IFBC's grand finale was a surprise dinner at one of 25 of Seattle's best restaurants arranged by Urbanspoon. We were divided into groups and taken to different parts of the city. We weren't told where we were going, just which bus to board. I was part of the gluten-free and/or allergic group that went to Ray's Boat House in Ballard where the chef had designed an incredible 5 course dinner for us that accommodated all our allergies and peccadillos. At the bottom of our menu it said: "Each menu item above has been prepared without dairy, egg, almonds, soy, grains, refined sugar, refined salt, beer, berries or grapes. This menu is gluten free, low carbohydrate and suits those following the Paleolithic diet." We were treated like royalty and at the end of the dinner we were handed yet another tote bag, this one with coupons for some of the restaurants and a big, beautiful cookbook authored by one of the chefs.
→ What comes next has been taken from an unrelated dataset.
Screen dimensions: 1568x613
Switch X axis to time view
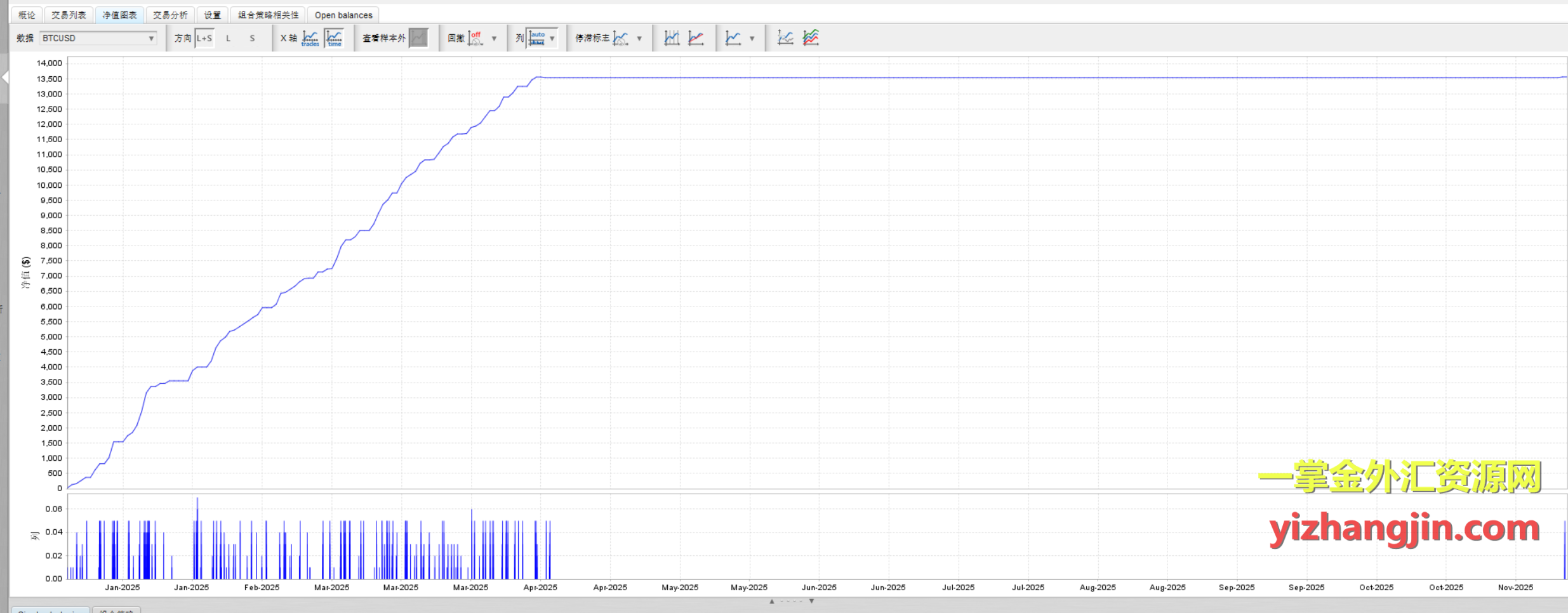point(335,38)

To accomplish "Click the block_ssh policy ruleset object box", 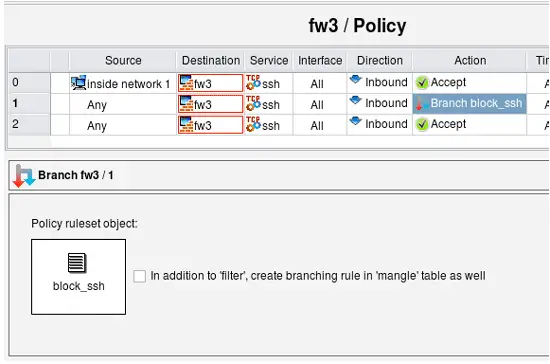I will [x=79, y=277].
This dinner alone was worth many times what we paid to attend the convention!

If you want to read more, the seriously hyperactive and always entertaining, Johnny Duong (left) of One Punk Army, did a good recap. I took some pictures, but mine can't compete with his. (Some of his posts about IFBC are in his left sidebar.) 

The 2013 IFBC agenda is on the Foodista website here. They are now taking reservations for 2014. They sold out quickly this year, so sign up if you want to secure a place.

Disclaimer: I received free samples of the products reviewed above. I included links for your convenience, but I do not get a commission from sales. #IFBC2013 #Spoondinner

*Post Script: I heard back about the nutrition data for the finger limes. One package (40 grams) has 4g of carbs, 2 of which are fiber. It has 20 calories, 65 mgs of potassium, 25% of the recommended daily intake of vitamin C, and 2% of the calcium.
 
(C) 2013, Judy Barnes Baker, www.carbwars.blogspot.com

5 comments:

Jennifer said...

What an experience and what an amazin restaurant you were taken to - that's truly different!!

Judy Barnes Baker said...

Yes, it was amazing. I took pictures of my plates at Ray's Boathouse, but they are still in my phone. Everything was gorgeous and delicious, in spite of the challenge of cooking for a group who had all sorts of special requirements.

Wish you could have come. DJ says he's coming next year and I expect Carolyn to come again too. Lucky me, it will be in Seattle again in 2014!

Rhianna Love said...

Manuka honey is the only brand I will use from now on. It is a little more expensive but well worth it.

Judy Barnes Baker said...

Hi Rhianna. Manuka is the kind of honey, not a brand. "Manuka Doctor" is the brand name of the one I reviewed here, but there are others. The active strength, denoted by a number, will vary from one brand to another; the higher the number, the more potent it is and the higher the price. It is an amazing product!

Jenn said...

I have the Manuka Doctor number 25 and it did cost quite a bit but it lasts so long and in my opinion is is well worth it.